Essay by Ellen Miller
Federal government – May 1997 – Colorado Central Magazine
It seems the John Birch Society, ever vigilant in its quest to guard liberty, has announced it plans a blitz of Wyoming to educate the wind-swept masses about the conspiracy threats that face us.
The society contends that a huge conspiracy involving all of our institutions, from the government to the media, will rob us of our freedoms. That leap of faith, however, is based on the assumption that society’s institutions are capable of acting efficiently.

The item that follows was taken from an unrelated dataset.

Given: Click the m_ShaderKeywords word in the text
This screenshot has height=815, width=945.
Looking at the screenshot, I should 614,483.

Take the government. We have an IRS that spent billions on new computers only to admit recently, after being caught by auditors, that the money has been wasted. Not that this was much comfort at tax time — taxes were collected and a few folks will be randomly selected for audits and they’ll be subjected to number torture that may or may not cost them everything they own. So to call the IRS efficient is a contradiction in terms. If the agency can’t figure out how to collect taxes, how could it be part of a conspiracy?
Try the military. The Air Force is not in the habit of misplacing jets, particularly jets loaded with bombs. With satellite tracking, radar, and AWACS, the Air Force can keep track of just about anything in the sky, and usually does. But recently, an A-10, for yet-unknown reasons, got away from them and at this writing still hadn’t been found, although search efforts concentrated on a rugged spot of terrain south of Edwards at the north end of the Sawatch Range. While the Air Force sees very occasional jets crashing from time to time, they don’t out-and-out lose them. This is a hell of a way to run a conspiracy.

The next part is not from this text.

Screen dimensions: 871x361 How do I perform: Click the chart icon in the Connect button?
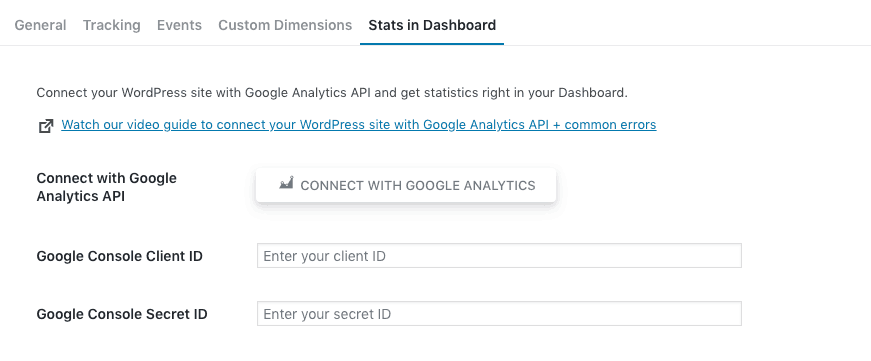286,183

Then there’s education. It’s not as some might suspect, a well-oiled conspiracy to turn little kids into liberal bleeding hearts. The educational establishment, as a whole, is filled with well-meaning but meeting-loving people. They’d rather schedule meetings and bring in experts and gripe about class size than just about anything else. Stacking up graduate credits in educational psychology, so as to extract raises from the local school board, does nothing to teach the kiddos. Teachers want to teach, but administrators make it damn tough on them. Most teachers spend more time filling out paperwork, so higher-ups have something to look at, than they do actually teaching the kids. This behavior is not what conspiracies are made of.
Then there’s the ever-favorite media conspiracy. This one I know doesn’t exist. This is an industry that ranges from weekly newspapers in itty-bitty towns to national networks. Like any business, keeping the bottom line in the black is the over-riding factor, particularly for publishers, radio station general managers and others who sign paychecks. For reporters and editors on the news side, producing the stories is what’s most important. Getting newspeople to agree on just about anything is nearly impossible. Go to any state press association convention and there will be a number of fights going on. The Society of Professional Journalists, which many reporters refuse to join on the principle that any organization could be regulated by the government at some point, took years to thrash out a code of ethics that many of its own members don’t agree with.
Conspiracies? Heck, most big agencies and industries are just too big and have too many different kinds of people in them to even think of plotting a conspiracy. Besides, the Peter Principle (that old maxim by Dr. L. J. Peter which formulates that in a hierarchy, every employee tends to rise to his level of incompetency, thereby insuring incompetent management) is just too overwhelming as a natural law to allow such a thing.
Ellen Miller is the Denver Post correspondent for the Western Slope.